1. A conservative force F is directed along the horizontal x direction with F(x) = (2.0x +4.0)N (where x is expressed in meters). It acts on a 5 kg mass that moves at constant velocity from x=1.0 m to x=5.0 m. The coefficient of kinetic friction of the mass with the surface is 0.1. a) Find the potential energy for the force. b) Calculate the work done by the conservative force and by the friction force. c) Calculate the change in potential energy. 2. (a)-dU(r)/dr = F(r) (b) W=Fr (c) W= delta U 3. (a) U(x)=-(x^2 +4x+C) where C is a constant is what I got after taking the integral of F(x) (b) I graphed the force versus the distance and took the area under the graph from x=1 to x=5. This gave me 40J for the work done by the conservative force. This is where i was confused. Wouldnt the Work done by friction have to be -40J since the object is in constant velocity. However, how would you calculate that? Wfriction=(-static coeff)(mg)(r)=(0.1)(5 x 9.8)(4m)= about -20J is the way I initially thought of doing it but this leads to net work being done which isnt true for constant velocity problems right? (c)The change in potential energy should be 0 J because the object is in constant velocity and the net work done on the object is 0J. Or is the change in potential energy 40 J since if you plug in U(1)- U(5) into the equation found in (a) you get 40 J Thanks in Advance!!
I think the question is trying to "trick" you with the constant velocity part... the question doesn't explicitly state that there are no other forces acting on the object... a) looks good. b) is just -20J I believe... just like you did (force of friction)*4m however c) I think is just -40J... using your potential energy formula... can you explain your reasoning for saying 0?
oh okay so wait the object isnt in constant velocity? (b) so if the W friction is -20 J, the work of the force can still be 40J? so the works dont have to be equal? (c) my reasoning for saying it was 0 was that i thought that net Work= change in potential energy. I thought that if the object was in constant velocity which means 0 net work and consequently the change in potential energy 0 J
No it is in constant velocity... What I meant was there are additional forces that are not explicitly mentioned that are keeping the object at constant velocity. If they were the only forces, then they'd have to add to zero... but I think there's supposed to be other forces... I just presumed that by potential energy they were referring to the potential energy due to that one force... the problem is we don't know if the other forces involved are conservative or non-conservative... only conservative forces have potential energies... There's 2 ways to look at it... Net work done by all forces = change in kinetic energy net work done = 0. But net work done by non-conservative forces = change in kinetic energy + change in potential energy (for all the conservative forces involved). it could be that friction is the only non-conservative force... and everything else is conservative... in which case we can plug into this second equation: -20 = 0 + change in potential energy giving change in potential energy = -20J we could assume those other forces are non-conservative... which would mean that there's another non-conservative force doing -20J of work... -20 + (-20) = 0 + change in potential energy. change in potential energy = -40J (here the only potential energy is due to the one given force). Maybe we're supposed to presume that anything other than friction is conservative... I'm not sure.

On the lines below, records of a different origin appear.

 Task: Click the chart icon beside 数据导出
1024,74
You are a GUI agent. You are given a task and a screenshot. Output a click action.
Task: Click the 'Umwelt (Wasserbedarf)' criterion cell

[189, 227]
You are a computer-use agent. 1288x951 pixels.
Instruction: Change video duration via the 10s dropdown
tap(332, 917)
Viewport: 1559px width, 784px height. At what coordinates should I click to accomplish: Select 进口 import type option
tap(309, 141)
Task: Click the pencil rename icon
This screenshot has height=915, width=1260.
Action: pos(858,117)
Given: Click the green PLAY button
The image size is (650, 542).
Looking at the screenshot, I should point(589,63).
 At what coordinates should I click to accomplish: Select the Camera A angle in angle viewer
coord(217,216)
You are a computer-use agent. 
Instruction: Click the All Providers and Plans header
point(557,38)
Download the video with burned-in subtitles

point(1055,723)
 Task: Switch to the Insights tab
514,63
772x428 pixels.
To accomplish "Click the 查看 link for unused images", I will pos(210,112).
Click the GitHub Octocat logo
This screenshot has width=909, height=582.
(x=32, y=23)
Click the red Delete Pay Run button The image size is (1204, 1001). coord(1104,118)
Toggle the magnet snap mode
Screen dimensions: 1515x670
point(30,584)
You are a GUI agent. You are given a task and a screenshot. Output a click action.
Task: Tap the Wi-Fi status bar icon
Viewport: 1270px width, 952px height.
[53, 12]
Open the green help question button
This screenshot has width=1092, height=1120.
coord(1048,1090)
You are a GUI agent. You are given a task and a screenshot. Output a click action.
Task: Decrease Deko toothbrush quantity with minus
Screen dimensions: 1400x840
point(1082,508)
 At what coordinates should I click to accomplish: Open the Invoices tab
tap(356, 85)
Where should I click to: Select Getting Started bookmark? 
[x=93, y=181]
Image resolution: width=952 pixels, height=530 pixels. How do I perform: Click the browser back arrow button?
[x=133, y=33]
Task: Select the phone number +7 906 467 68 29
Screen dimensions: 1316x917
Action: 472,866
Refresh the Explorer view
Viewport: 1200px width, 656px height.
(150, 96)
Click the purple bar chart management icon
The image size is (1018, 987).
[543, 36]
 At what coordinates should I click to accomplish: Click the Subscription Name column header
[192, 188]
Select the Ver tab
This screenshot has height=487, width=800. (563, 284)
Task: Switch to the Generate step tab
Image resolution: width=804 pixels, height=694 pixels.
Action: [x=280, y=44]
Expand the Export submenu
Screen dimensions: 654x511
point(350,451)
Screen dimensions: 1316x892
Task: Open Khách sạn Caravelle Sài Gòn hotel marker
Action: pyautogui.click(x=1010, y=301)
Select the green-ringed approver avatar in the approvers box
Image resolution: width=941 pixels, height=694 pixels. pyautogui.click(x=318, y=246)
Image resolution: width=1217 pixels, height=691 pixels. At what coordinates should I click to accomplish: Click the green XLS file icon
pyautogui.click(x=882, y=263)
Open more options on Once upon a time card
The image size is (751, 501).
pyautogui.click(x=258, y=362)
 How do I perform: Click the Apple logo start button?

ok that makes sense... this is a very poorly worded question since its not very clear. Thanks a lot for your help!
i was looking at (c) again and couldnt be just plug in 5 and 1 into the function U(x) calculatd in (a). I did U(5)- U(1) and got -40J... How do we know that the Change in potential energy isnt +40J. Shouldnt it be positive since the work of the force is positive?
no prob. yeah I agree with you. At first glance it seems to me like part c) is just asking for the change in energy using the formula you got in part a)...
delta U is -40J. It is just final potential energy - initial potential energy. delta U = U (final) - U(initial) = U(5) - U(1) = -40J. However the work done by the conservative force involved is -delta U = -(-40J) = 40J
okay i get it now... thanks! i think i was just confused for a little bit since the work of gravity is -Mg(H2-H1) its equal to Wgrav= U(H1)-U(H2). But this is because gravity points downward, opposite a raise in height.